-- Start of PROVIDED TEXT --

Self modifying code needs to flush the caches (including branch cache) which negates the advantage of the caches and any speed gains of self modifying code. If you don't like caches, stick to the 68000 until you change your mind :/. Some early 68060.library's may not have flushed all the caches properly, fixed the superscaler bugs in the 68060 properly or may have had bugs in the CPU support code used for trapping. The best ones matured and work fine. Fusion works fine on the 68060 here except for an occasional random crash. The last ShapeShifter was more stable though. That was using the last version of Fusion which I bought in your Fusion/PCx CD bundle. Fusion had some nice features over ShapeShifter like the file transfer and auto screen mode changes from within the Mac but stability is more important. I would still use Fusion if it was more stable and supported more hard drive options which ShapeShifter is better at.

-- End of PROVIDED TEXT --

### [TASKS]
A – In the forum post about running Fusion and ShapeShifter on the 68060, which features does Fusion have that ShapeShifter lacks?
B – Extend the forum post comparing Fusion and ShapeShifter on the 68060, starting after its final sentence.
The lines after this point come from a different source.

-- Start of DATASET EXTRACT --

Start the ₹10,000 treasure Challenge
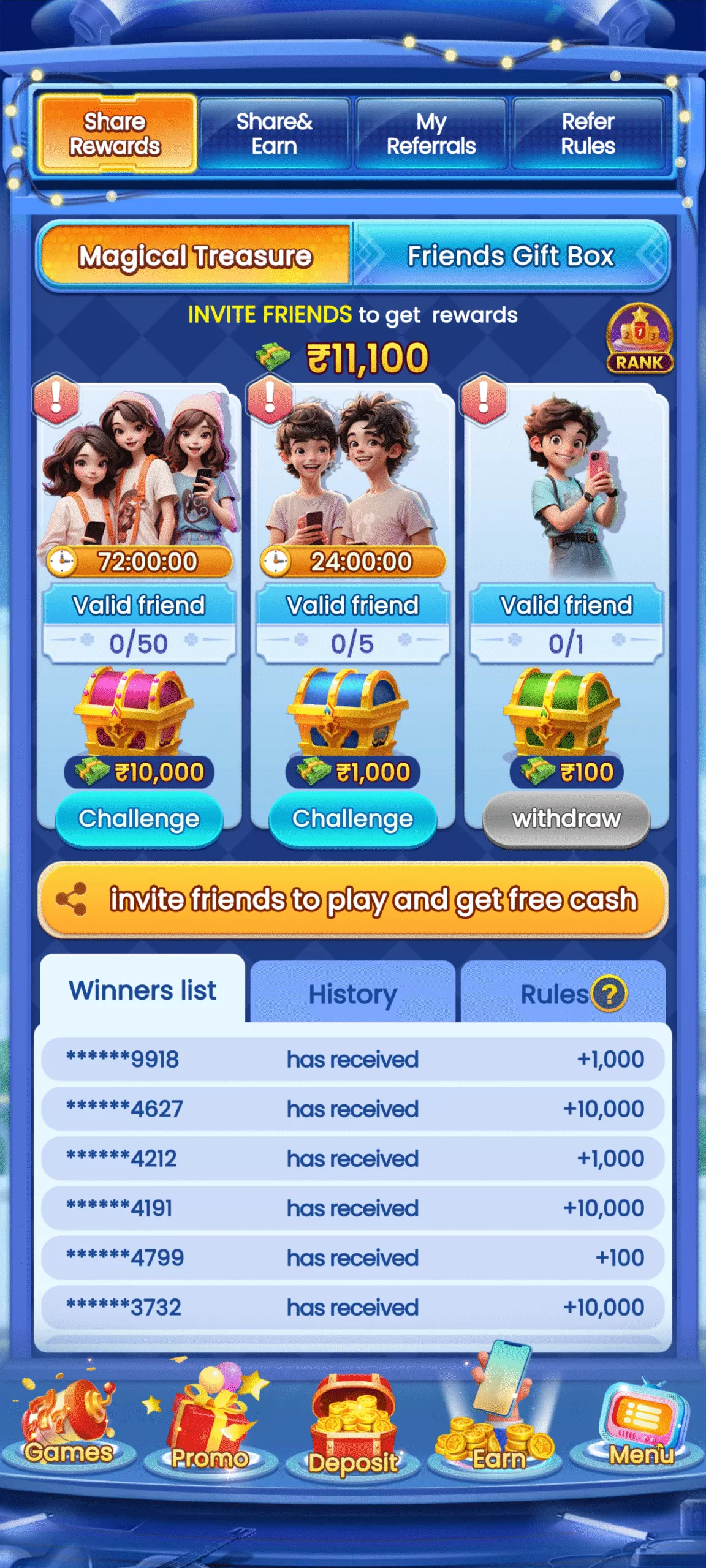 point(139,819)
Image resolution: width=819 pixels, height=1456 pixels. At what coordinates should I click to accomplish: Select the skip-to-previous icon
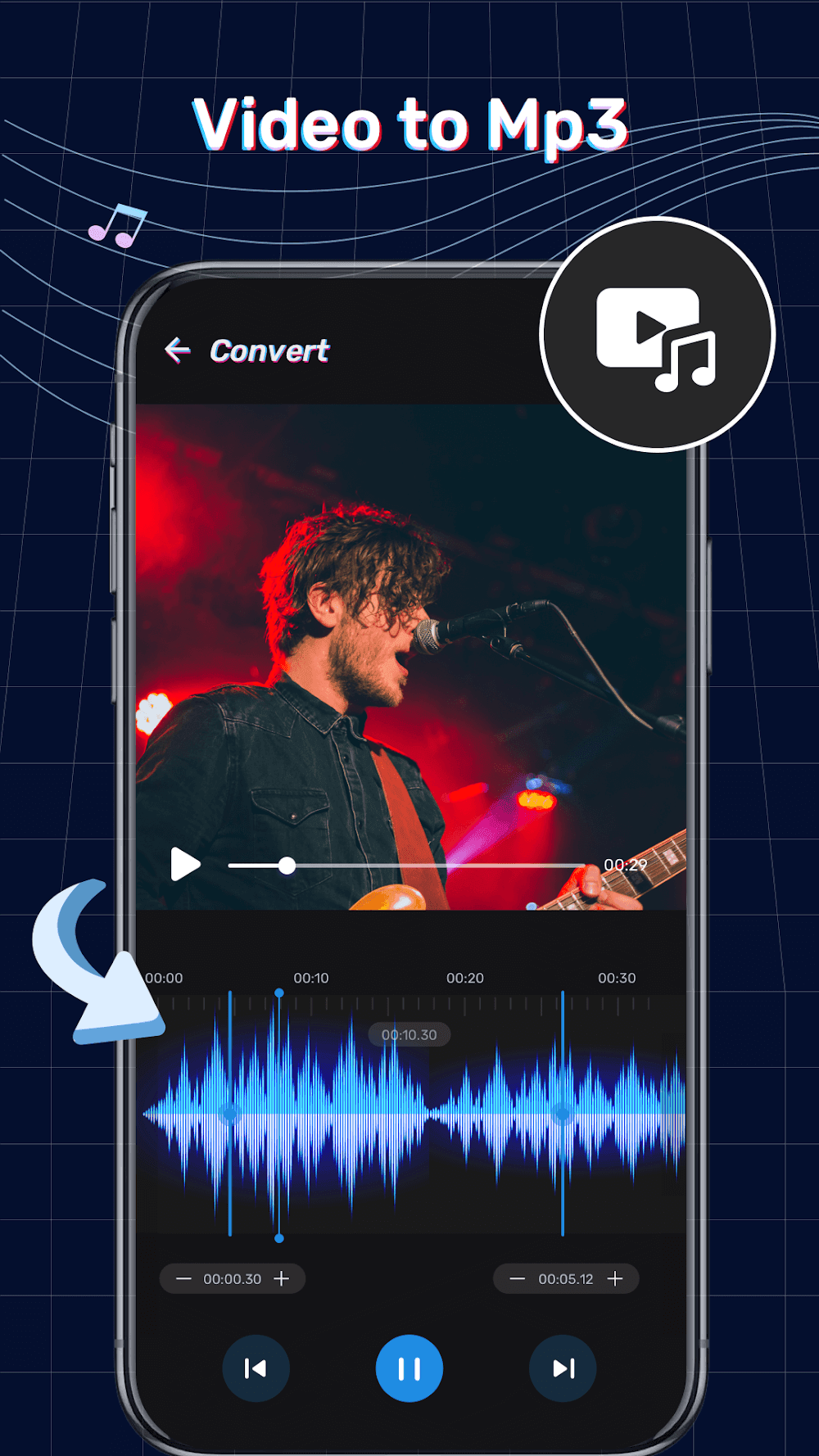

-- End of DATASET EXTRACT --

### [TASK RESULTS]
A – Fusion offers file transfer and automatic screen mode changes from within the Mac.

B –
The Natami fpga CPU was going to use writethrough caching with snooping and auto flushing of detected dirty cache lines. This is a good option that allows very large caches with excellent compatibility. It would be possible to auto flush a branch cache in the address range of the dirty lines that are detected by snooping also. With the faster memory and larger caches of today, this should give cache performance close to that of the 68060 with better tolerance for self modifying code.

Quote from: JimDrew;721748

The 060 really only adds dual instruction pipelining and a 4-way cache. A higher speed (100MHz+) 040 core would probably be better in the long run, especially if it handled floating point without completely stalling the core like the 060 does.

The MC68060UM says:

"The MC68060 allows simultaneous execution of two integer instructions (or an integer and a float instruction) and one branch instruction during each clock."

"The MC68060's FPU operates in parallel with the integer unit. The FPU performs numeric calculations while the integer unit continues integer processing."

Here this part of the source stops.